Problem to work on →
In the listing below, locate the line containing "You are a computer-use agent. Screen" and the line containing "Task: Click disk". Output both of them and every line between, exactly as written, and nothing more.
==== Records for this exercise
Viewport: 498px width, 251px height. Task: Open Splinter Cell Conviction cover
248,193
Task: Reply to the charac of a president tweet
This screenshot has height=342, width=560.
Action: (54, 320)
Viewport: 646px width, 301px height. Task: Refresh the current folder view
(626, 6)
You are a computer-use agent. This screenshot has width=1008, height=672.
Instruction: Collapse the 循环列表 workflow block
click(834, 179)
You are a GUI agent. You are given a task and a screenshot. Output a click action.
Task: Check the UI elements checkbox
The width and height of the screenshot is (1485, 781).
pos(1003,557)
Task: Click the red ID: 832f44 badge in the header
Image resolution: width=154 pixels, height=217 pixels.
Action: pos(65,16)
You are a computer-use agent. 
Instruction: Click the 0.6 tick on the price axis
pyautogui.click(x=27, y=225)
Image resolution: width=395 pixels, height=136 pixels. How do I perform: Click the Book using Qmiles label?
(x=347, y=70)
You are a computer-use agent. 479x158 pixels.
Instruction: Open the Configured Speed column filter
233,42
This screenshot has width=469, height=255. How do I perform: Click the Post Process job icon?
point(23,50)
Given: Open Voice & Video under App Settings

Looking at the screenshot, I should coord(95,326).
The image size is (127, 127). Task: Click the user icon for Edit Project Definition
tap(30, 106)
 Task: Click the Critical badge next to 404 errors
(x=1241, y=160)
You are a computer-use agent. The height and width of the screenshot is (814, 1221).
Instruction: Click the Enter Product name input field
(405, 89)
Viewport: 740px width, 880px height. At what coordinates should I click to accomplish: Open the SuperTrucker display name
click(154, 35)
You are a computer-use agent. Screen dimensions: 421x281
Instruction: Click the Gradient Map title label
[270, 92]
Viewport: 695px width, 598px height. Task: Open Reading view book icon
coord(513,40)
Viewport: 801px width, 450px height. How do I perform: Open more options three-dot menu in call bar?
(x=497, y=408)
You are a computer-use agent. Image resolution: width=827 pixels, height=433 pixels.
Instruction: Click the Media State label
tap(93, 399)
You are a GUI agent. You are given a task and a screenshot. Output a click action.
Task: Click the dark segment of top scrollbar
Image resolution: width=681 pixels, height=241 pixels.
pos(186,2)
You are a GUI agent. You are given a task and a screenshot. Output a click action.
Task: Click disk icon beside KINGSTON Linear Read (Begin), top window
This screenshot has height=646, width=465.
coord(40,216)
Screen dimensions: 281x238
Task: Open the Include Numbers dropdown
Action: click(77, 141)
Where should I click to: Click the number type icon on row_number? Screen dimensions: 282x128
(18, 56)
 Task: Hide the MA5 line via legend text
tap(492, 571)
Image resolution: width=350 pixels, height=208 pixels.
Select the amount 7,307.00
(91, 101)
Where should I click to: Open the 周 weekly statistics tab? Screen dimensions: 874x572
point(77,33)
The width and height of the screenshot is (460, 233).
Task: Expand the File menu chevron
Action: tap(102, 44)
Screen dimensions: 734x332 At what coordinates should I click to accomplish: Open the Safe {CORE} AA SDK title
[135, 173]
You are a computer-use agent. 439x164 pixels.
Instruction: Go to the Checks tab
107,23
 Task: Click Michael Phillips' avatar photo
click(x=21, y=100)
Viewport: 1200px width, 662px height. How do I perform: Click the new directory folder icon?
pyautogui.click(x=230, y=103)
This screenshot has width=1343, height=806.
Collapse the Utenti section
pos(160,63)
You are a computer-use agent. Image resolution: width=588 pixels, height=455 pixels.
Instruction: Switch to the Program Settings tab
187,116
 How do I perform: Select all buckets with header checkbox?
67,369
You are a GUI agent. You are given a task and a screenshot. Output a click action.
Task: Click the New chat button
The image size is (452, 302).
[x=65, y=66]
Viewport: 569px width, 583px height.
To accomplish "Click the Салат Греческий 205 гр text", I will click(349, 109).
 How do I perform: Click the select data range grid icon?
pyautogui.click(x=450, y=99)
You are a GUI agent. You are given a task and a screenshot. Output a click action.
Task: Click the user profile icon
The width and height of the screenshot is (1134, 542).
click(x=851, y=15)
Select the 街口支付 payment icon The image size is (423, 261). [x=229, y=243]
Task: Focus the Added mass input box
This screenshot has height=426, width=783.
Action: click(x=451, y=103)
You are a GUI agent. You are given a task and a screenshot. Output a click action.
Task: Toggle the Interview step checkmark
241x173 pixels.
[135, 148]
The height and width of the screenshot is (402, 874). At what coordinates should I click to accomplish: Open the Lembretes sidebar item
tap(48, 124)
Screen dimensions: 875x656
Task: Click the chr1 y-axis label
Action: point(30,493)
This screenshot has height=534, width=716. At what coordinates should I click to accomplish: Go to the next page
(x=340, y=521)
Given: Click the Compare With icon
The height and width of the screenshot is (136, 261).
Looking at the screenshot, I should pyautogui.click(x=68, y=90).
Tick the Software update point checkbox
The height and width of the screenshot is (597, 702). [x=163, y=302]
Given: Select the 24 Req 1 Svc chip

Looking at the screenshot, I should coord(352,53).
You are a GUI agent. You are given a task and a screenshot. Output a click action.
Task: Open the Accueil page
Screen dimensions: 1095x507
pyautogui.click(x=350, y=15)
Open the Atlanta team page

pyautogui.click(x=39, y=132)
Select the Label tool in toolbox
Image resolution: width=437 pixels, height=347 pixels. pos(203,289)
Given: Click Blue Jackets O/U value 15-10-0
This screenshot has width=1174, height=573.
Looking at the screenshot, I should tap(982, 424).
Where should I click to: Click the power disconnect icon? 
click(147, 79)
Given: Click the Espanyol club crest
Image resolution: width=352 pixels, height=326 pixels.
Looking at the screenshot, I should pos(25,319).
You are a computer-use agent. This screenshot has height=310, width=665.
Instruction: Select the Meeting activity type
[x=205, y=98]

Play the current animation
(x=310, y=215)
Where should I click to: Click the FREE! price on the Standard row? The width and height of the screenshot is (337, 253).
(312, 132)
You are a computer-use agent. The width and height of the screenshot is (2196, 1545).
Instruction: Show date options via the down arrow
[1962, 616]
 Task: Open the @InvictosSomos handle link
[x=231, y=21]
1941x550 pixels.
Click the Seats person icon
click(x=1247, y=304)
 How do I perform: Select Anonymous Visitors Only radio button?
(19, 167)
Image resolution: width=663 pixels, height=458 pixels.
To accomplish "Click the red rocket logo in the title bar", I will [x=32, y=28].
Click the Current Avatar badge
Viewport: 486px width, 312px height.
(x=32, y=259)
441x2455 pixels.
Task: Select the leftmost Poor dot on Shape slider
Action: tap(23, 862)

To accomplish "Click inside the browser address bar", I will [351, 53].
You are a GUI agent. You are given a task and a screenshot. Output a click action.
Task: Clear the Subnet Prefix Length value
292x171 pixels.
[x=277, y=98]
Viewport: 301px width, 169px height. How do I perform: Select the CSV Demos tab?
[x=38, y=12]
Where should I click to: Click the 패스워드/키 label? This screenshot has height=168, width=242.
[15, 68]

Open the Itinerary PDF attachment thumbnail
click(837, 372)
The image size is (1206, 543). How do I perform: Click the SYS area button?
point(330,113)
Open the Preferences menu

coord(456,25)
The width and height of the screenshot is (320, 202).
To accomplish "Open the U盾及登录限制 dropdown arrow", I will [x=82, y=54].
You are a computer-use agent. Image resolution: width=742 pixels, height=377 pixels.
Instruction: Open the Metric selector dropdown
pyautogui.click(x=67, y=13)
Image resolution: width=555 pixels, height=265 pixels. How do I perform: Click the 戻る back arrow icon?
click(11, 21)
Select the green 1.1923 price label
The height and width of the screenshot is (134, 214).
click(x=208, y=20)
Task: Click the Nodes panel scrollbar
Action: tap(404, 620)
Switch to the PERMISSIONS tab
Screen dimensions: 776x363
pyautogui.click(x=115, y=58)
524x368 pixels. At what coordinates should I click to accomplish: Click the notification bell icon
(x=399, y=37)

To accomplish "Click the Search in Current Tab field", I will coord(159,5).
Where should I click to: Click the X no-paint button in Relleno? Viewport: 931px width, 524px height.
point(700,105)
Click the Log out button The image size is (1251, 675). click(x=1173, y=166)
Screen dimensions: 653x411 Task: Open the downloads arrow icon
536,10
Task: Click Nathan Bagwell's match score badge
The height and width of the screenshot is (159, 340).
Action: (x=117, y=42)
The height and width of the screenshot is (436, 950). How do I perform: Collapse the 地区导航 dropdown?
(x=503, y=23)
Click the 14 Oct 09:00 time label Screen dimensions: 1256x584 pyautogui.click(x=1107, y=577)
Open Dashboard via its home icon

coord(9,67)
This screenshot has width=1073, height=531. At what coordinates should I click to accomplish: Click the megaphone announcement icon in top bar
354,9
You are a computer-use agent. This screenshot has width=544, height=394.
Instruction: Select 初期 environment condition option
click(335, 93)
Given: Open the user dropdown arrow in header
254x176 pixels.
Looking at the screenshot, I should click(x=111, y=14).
========
Your response →
You are a computer-use agent. Screen dimensions: 421x281
Instruction: Click the Gradient Map title label
[270, 92]
Viewport: 695px width, 598px height. Task: Open Reading view book icon
coord(513,40)
Viewport: 801px width, 450px height. How do I perform: Open more options three-dot menu in call bar?
(x=497, y=408)
You are a computer-use agent. Image resolution: width=827 pixels, height=433 pixels.
Instruction: Click the Media State label
tap(93, 399)
You are a GUI agent. You are given a task and a screenshot. Output a click action.
Task: Click the dark segment of top scrollbar
Image resolution: width=681 pixels, height=241 pixels.
pos(186,2)
You are a GUI agent. You are given a task and a screenshot. Output a click action.
Task: Click disk icon beside KINGSTON Linear Read (Begin), top window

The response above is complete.